Melanie, the manager is initiating a poetry afternoon for the residents. I suppose, as the poet in our midst, it has been organised more or less in my honour. I shall be expected to read something from my new collection Others will read old favourites.  I hope not too many selections from Junior school curricula.  I learnt so many off by heart in my youth and I find most of them only too familiar and often rather painful to listen to. Allan has promised to read an old ballad in dialect which will make a nice change. I am a literary snob, I know. I must try my best to be appreciative. I really do want to foster the love of poetry and this is where it starts. There is not much hope of changing people's tastes, but perhaps I could introduce some of the really good modern poetry which I have been learning about recently

I should not be so scornful. My superior attitude is not based on a wide knowledge of poetic literature. Quite the contrary. I hardly read a line of poetry after I left school. Only after starting to write the stuff myself and joining Finuala's workshop group did I read anything written after the first years of the last century.

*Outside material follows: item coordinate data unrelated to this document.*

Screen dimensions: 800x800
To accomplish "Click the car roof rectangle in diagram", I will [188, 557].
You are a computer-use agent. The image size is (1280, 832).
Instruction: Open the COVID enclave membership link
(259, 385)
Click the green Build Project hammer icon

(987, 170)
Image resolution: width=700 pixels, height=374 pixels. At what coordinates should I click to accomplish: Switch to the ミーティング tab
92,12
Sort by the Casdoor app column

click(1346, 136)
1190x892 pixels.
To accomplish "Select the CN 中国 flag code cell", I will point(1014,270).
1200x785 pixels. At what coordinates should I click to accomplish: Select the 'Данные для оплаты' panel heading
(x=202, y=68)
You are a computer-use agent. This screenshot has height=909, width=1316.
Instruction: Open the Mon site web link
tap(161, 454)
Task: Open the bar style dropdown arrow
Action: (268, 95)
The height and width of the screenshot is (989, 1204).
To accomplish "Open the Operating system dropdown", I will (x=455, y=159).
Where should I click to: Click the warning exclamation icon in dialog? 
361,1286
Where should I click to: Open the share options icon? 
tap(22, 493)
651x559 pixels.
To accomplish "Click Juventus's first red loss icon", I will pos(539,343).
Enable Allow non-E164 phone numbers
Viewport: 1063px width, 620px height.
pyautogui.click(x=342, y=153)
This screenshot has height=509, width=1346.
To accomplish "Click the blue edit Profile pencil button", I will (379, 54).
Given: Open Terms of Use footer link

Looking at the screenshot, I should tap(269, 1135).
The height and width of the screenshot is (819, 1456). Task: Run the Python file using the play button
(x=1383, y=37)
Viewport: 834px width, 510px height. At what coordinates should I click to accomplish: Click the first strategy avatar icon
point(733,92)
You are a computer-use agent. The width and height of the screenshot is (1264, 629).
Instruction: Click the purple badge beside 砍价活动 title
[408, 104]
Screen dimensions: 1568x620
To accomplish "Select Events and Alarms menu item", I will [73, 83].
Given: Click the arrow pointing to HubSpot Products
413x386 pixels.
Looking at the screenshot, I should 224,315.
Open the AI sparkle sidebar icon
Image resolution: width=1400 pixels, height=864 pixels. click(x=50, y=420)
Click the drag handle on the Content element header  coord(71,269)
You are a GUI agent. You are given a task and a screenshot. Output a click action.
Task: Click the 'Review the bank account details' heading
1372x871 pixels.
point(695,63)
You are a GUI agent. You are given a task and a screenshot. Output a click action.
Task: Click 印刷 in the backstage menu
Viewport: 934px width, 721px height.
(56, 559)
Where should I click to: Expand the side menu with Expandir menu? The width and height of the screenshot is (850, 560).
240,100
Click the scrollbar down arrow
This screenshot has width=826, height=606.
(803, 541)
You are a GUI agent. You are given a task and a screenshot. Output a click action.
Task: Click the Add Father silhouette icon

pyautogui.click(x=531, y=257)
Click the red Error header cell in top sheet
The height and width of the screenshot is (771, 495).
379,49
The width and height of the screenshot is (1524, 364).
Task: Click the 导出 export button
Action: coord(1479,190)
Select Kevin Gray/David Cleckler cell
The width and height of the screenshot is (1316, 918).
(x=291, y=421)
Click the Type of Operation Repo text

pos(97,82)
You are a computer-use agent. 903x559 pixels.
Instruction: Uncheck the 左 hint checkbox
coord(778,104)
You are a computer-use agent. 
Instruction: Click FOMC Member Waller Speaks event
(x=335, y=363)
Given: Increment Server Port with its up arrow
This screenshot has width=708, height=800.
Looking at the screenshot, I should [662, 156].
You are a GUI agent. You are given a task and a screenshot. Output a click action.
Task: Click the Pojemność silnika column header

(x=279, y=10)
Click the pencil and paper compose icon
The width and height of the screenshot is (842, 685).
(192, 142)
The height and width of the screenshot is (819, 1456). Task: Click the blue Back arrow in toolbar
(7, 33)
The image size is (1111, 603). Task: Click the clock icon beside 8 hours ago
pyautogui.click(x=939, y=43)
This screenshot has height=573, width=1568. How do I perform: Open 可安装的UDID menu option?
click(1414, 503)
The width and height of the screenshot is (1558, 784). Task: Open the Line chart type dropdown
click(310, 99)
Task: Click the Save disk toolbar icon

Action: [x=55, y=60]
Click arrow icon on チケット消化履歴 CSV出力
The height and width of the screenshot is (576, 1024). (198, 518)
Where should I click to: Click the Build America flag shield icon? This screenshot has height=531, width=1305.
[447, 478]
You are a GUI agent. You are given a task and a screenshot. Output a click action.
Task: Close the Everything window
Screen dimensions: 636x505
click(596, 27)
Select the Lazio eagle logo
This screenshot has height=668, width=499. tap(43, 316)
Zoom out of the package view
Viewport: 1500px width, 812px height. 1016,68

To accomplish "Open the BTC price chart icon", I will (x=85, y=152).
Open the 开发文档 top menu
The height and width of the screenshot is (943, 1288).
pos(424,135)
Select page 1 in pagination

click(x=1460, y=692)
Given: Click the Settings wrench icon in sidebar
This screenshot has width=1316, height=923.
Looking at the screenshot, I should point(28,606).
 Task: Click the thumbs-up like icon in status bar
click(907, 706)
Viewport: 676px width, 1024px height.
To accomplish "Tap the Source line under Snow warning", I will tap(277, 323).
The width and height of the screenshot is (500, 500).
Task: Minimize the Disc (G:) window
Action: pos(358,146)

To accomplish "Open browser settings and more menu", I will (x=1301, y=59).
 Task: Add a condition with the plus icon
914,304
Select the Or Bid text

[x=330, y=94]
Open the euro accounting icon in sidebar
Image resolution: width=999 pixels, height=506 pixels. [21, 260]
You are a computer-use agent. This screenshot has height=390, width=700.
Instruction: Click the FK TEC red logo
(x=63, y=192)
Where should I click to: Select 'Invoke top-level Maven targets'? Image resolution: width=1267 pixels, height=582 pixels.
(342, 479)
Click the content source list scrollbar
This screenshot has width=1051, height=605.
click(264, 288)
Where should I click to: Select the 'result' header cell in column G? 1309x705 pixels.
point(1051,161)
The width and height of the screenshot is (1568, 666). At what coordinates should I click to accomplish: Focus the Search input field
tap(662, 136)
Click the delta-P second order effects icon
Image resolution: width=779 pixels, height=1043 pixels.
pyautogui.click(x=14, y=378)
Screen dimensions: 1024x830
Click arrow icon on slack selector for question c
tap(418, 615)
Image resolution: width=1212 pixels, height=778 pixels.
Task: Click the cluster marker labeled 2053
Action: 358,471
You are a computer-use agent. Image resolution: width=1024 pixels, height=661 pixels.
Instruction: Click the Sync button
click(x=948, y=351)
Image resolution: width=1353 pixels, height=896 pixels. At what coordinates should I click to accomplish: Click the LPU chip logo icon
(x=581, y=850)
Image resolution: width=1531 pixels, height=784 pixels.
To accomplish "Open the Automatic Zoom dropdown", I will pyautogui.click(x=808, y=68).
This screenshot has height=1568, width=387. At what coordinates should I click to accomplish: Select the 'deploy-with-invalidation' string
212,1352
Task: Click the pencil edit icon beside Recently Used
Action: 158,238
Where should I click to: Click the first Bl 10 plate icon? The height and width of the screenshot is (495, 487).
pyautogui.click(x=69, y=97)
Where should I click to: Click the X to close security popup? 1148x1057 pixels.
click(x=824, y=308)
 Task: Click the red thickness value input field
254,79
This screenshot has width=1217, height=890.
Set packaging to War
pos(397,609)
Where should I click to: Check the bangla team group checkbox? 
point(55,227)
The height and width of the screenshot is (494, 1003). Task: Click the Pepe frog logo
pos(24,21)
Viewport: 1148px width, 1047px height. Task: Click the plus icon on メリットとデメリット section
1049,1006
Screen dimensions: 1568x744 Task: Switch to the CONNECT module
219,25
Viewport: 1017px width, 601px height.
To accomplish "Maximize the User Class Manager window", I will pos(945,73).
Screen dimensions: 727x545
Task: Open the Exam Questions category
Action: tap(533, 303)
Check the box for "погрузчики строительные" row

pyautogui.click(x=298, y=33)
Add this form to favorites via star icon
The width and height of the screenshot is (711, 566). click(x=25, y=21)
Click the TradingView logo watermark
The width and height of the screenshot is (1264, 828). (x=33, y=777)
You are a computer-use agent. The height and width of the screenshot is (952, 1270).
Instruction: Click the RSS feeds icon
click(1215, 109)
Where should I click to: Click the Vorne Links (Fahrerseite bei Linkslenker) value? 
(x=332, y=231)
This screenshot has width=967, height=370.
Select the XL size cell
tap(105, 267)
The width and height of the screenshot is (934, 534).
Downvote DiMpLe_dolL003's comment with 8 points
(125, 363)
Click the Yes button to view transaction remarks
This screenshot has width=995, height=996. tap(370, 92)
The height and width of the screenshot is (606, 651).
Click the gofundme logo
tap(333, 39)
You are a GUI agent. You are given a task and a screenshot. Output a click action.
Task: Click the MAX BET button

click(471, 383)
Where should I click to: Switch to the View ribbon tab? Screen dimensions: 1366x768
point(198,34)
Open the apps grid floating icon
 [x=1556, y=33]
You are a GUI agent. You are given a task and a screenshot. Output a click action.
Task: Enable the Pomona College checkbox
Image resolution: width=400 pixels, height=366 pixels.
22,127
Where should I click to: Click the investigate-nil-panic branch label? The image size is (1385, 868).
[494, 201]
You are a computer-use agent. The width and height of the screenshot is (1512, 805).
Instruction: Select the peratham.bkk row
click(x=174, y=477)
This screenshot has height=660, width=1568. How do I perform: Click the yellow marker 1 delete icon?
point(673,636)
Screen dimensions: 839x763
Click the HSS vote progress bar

Lately I have been attending Hugh's Poetry School. He has not only taught us  about the proper use of simile and metaphor, but has introduced us to several different forms and got us to try our hands at some of them.
So far we have studied sonnets, villanelles and haikus( I missed that lesson I am glad to say- I just can't manage the form at all, although I can see the value of the discipline of having to distill one's thoughts into a few syllables) The latest form was the pantoum. I have come across this before. Eugenie is very fond of pantoums. Until now I have thought writing them a futile exercise. However when I tried to write a short form of pantoum and gave myself the added problem of writing it in rhyming couplets, I was quite pleased with the result.

After spending quite a lot of time on these exercises I have come to the conclusion that certain subjects require certain kinds of poetry. One can't imagine the poem 'One Art" for instance being written in any form other than a Villanelle and the thoughts expressed in "Westminster Bridge" could only have been conveyed   in a sonnet.